Truth be told you really dont need to use the 64bit version if the 32bit version is working out for you.
The 64bit version doesnt offer too much over the 32bit anyway, sure you will get a performance boost as 64bit takes advantage of larger amounts of RAM but other then that if you dont edit loads of media or are a hardcore gamer (which is a hard job to do on linux considering most of the games out there only work in windows) you really dont need the 64bit version.
Honestly the only real differences between 64bit and 32bit in OS terms is some added performance depending on hardware, and the kernel.
This is not like going from a Sony Playstation 1 to a Nintendo 64 (although if you asked me I always thought the Playstation was more visually appealing then the N64, but thats because the N64 was cartrage based)

Found what I was looking for:
rpm -qa –queryformat ‘%{NAME} ‘ > installed-software.bak

(do clean install)

to restore:
sudo zypper install $(cat installed-software.bak)

Have you tried your solution yet? Did it work? Looks quite elegant and simple.

Can you explain what the first command does? From what I can figure it looks for all rpm that were installed by user / to a users account and then adds it to a backup file. Is that correct?

Haven’t tried it yet, but will do.

What the first command does is drop all of the installed packages’ names to a text file- e.g. “kernel-default kernel-source libkde4…” without version numbers.

Then we just feed these package names to zypper again after doing a clean install and setting up our repositories.

This is why I like Linux- There are jaw-droppingly simple solutions to common problems just waiting to be discovered.

I tried the above command and I got this message

error: ^‘%{NAME}$: regcomp failed: Invalid content of \{\}

there should be a double dash in front of the queryformat:

rpm -qa --queryformat '%{NAME} ' 

Hmm, you seem to be in the “64-bit sceptic” camp.
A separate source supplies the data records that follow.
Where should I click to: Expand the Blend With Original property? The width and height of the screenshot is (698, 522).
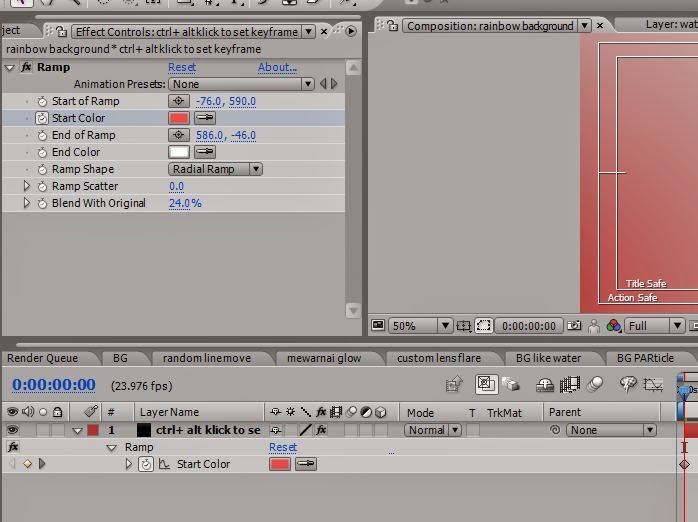click(28, 203)
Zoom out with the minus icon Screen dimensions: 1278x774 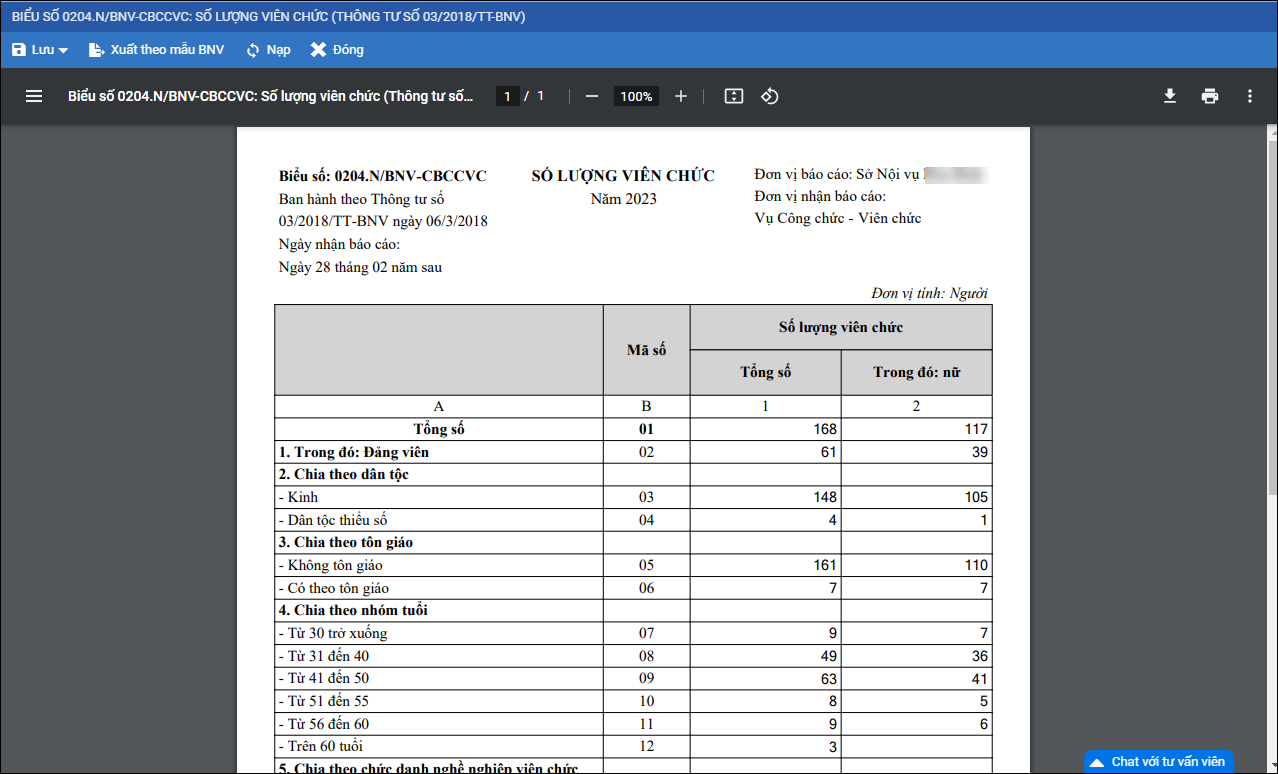tap(592, 96)
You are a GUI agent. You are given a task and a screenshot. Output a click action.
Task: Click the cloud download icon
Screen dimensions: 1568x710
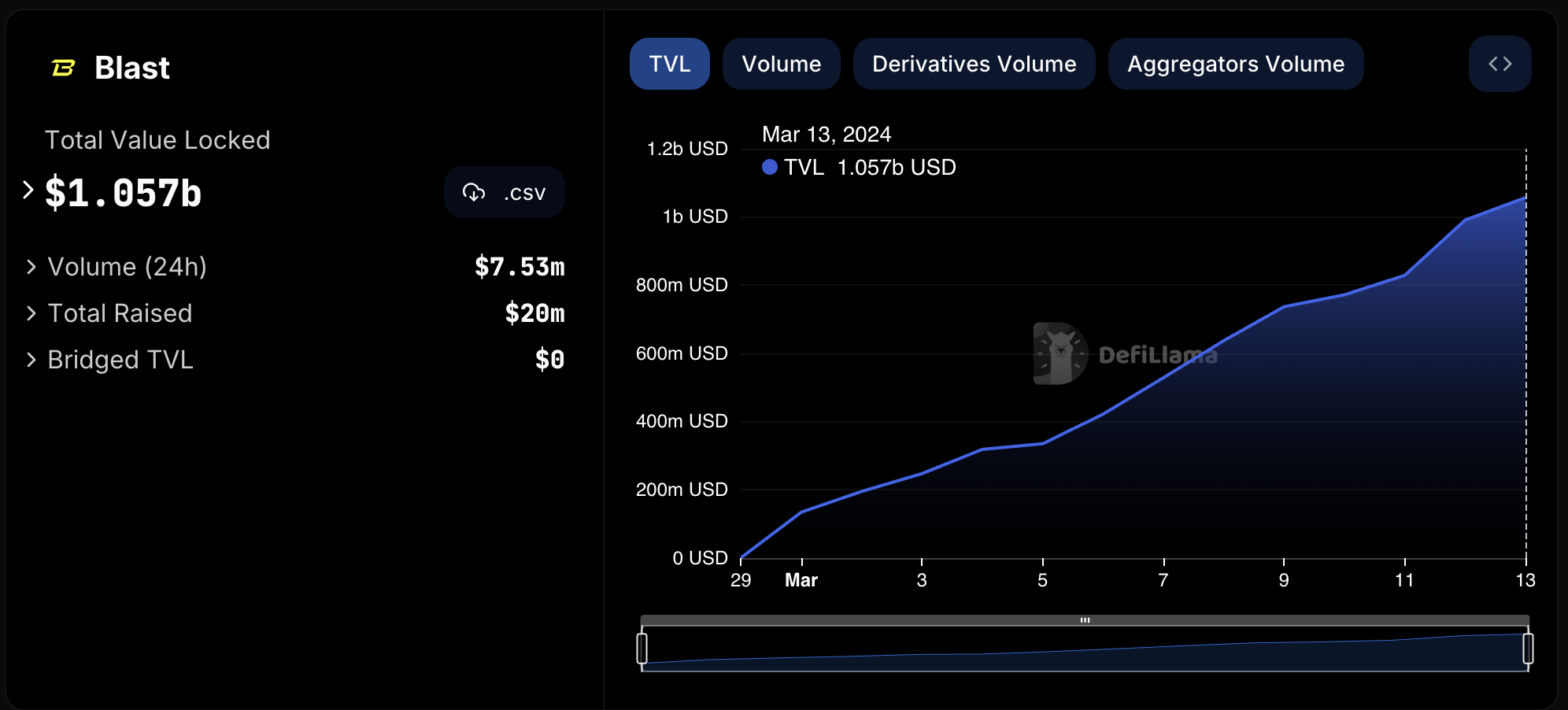474,192
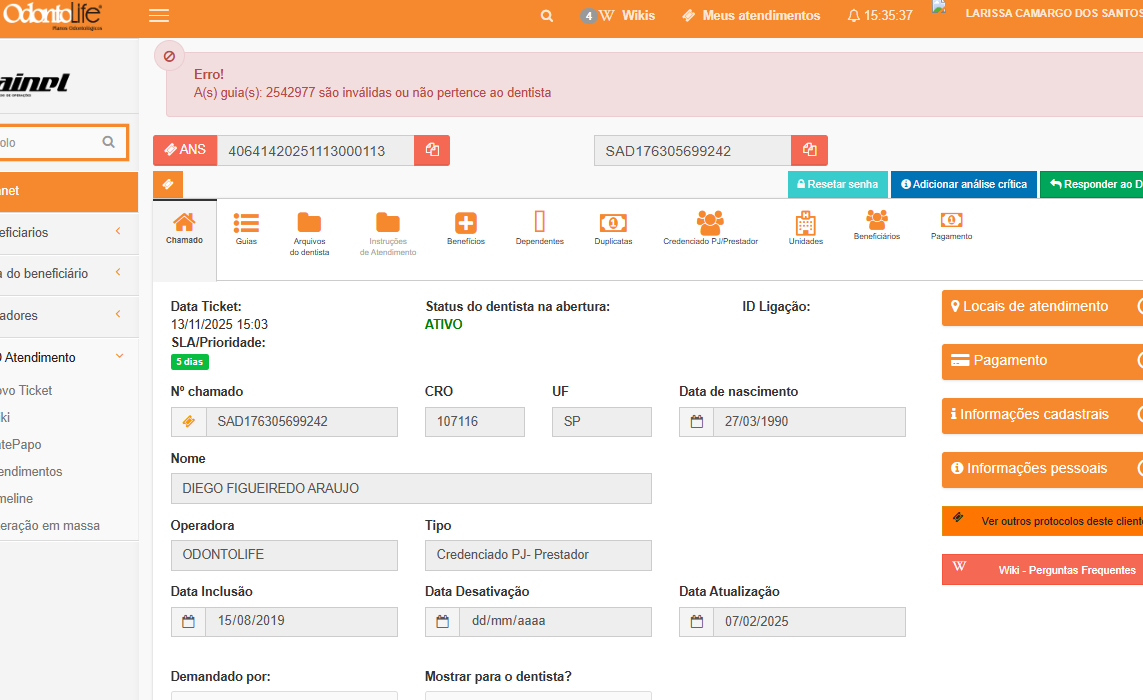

Why am I not surprised? :slight_smile:

I think that if you like me, transcode videos now and then with handbrake, which takes almost real time to do (about 30 fps on my dual core Athlon to encode to 1.5Mbs MP4), and therefore took overnight for a couple of DVDs, you would appreciate the boost in performance.

YaST has an option to export the installed packages afaik, never used it but if you’re in YaST Software Management and click the menu option ‘file’ it has an ‘export’ option which will create an xml file of all the currently installed packages, same file menu also has an import option so I’d assume it does pretty much the same thing as you’re doing with the commands.